[Stored records]

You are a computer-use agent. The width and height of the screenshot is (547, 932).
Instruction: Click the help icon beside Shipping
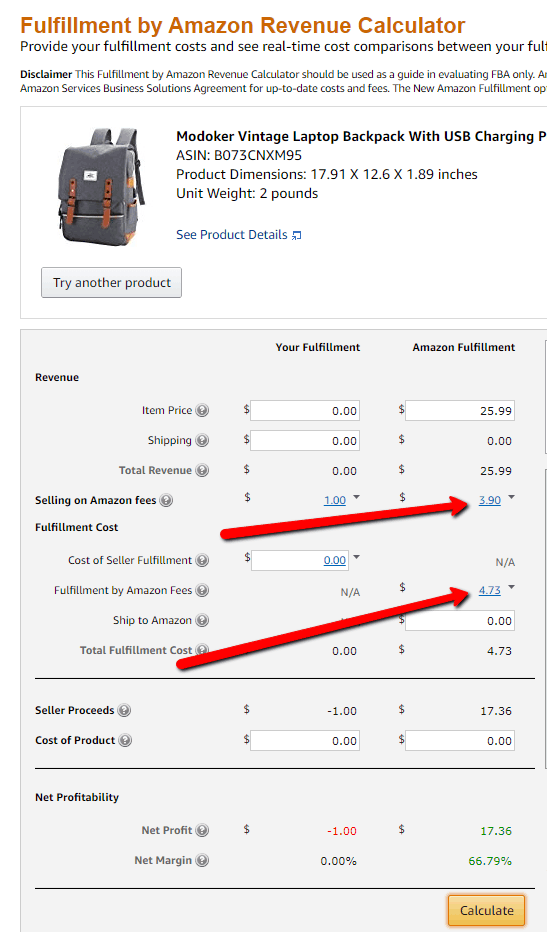pos(203,440)
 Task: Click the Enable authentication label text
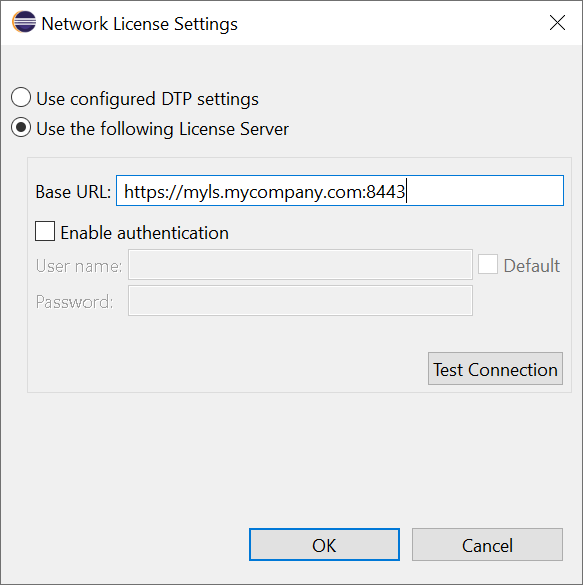[x=145, y=233]
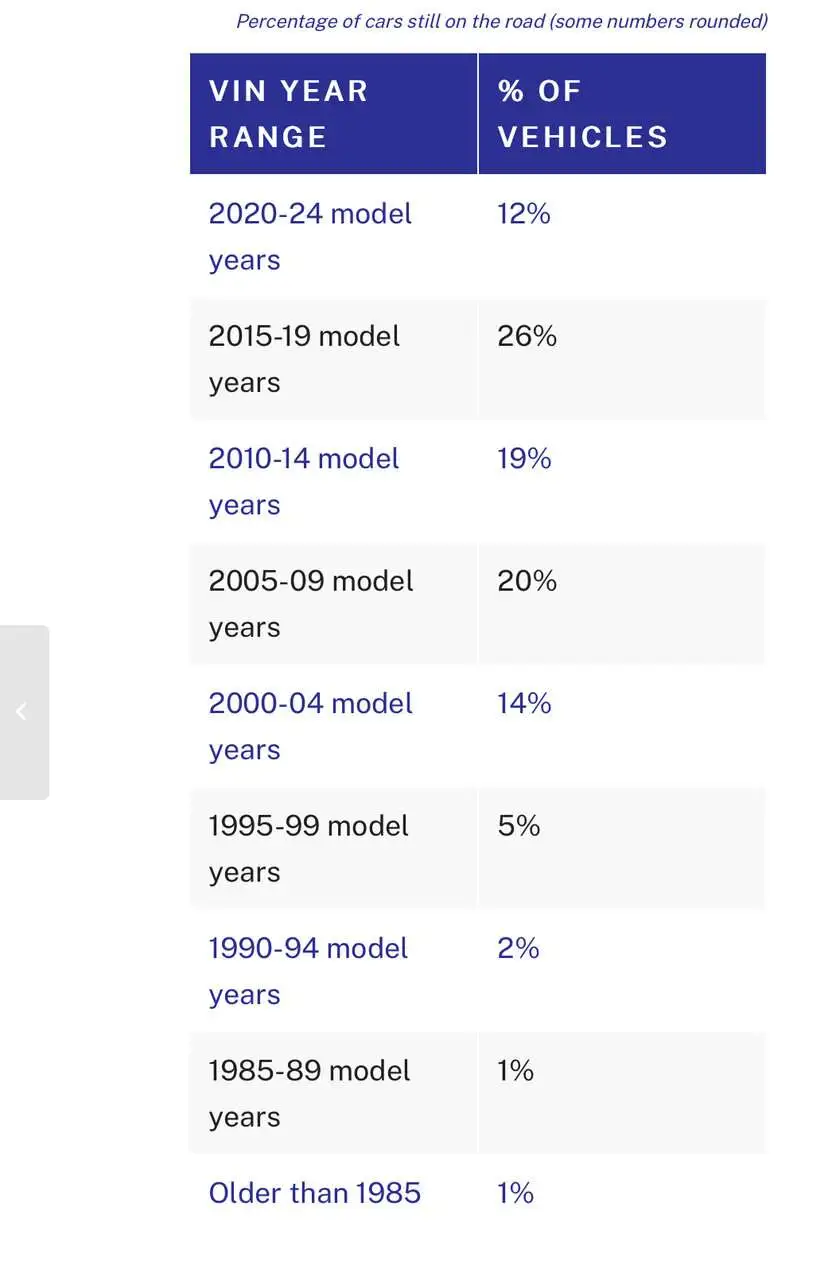Image resolution: width=840 pixels, height=1280 pixels.
Task: Select the 2015-19 model years cell
Action: click(304, 359)
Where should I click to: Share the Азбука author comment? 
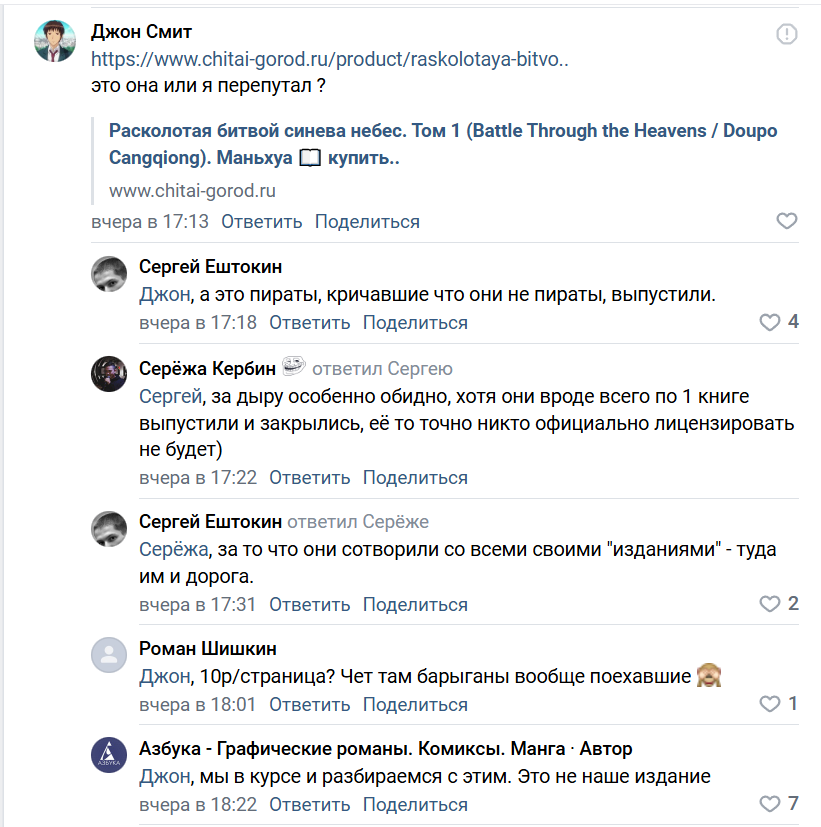point(415,804)
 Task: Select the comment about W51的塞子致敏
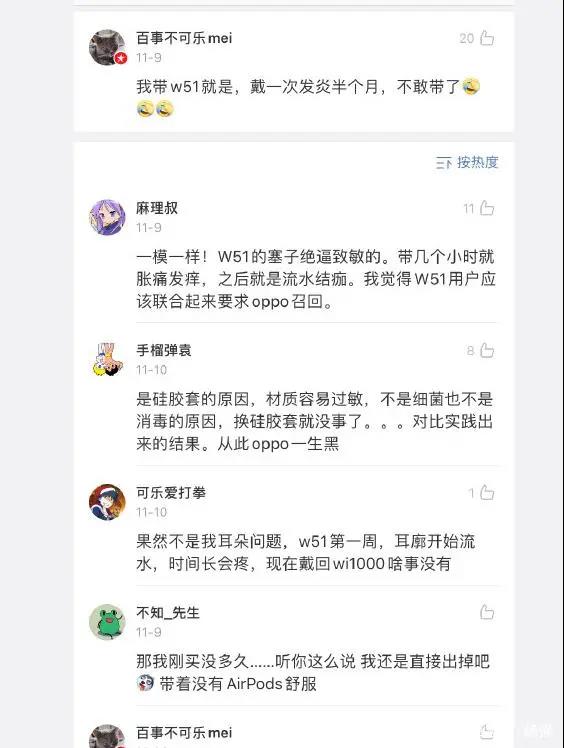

▸ YOUR ASSIGNMENT: Print the data exactly as written, dropping any images it holds.

▸ RESPONSE AREA:
You are a computer-use agent. The width and height of the screenshot is (547, 932).
Instruction: Click the help icon beside Shipping
pos(203,440)
 Task: Click the Enable authentication label text
[x=145, y=233]
Image resolution: width=840 pixels, height=1280 pixels.
Task: Select the 2015-19 model years cell
Action: click(304, 359)
Where should I click to: Share the Азбука author comment? 
point(415,804)
 Task: Select the comment about W51的塞子致敏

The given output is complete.